-- WHAT YOU SHOULD DO --
Every line from the line containing "[Share on Telegram] (1105, 606)" through the final line of the data is to be printed exactly; no other line is to appear.

Pixel coordinate grounding data:
********************
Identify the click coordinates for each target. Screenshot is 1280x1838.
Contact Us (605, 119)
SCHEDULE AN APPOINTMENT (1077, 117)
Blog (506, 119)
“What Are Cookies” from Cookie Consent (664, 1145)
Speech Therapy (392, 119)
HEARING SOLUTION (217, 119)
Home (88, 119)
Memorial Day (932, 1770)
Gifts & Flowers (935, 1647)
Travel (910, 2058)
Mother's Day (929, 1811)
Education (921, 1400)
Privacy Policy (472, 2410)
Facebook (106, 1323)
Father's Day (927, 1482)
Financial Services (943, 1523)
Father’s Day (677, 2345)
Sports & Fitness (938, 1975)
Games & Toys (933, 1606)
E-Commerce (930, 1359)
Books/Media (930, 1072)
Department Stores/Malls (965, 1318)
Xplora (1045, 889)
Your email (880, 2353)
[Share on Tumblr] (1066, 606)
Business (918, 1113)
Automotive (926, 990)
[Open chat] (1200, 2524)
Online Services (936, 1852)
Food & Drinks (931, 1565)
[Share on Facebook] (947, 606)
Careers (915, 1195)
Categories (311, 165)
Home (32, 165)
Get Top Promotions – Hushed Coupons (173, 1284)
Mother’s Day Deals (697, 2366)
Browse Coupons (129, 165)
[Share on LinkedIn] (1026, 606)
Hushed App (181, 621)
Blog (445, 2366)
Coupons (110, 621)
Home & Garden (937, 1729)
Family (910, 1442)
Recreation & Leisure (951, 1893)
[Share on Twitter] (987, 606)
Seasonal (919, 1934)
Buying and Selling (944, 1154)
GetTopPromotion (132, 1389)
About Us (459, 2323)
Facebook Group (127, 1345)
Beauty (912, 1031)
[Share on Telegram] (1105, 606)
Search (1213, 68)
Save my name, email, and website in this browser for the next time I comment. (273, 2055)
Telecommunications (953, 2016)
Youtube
********************
-- SOLUTION FOR THIS EXERCISE --
[Share on Telegram] (1105, 606)
Search (1213, 68)
Save my name, email, and website in this browser for the next time I comment. (273, 2055)
Telecommunications (953, 2016)
Youtube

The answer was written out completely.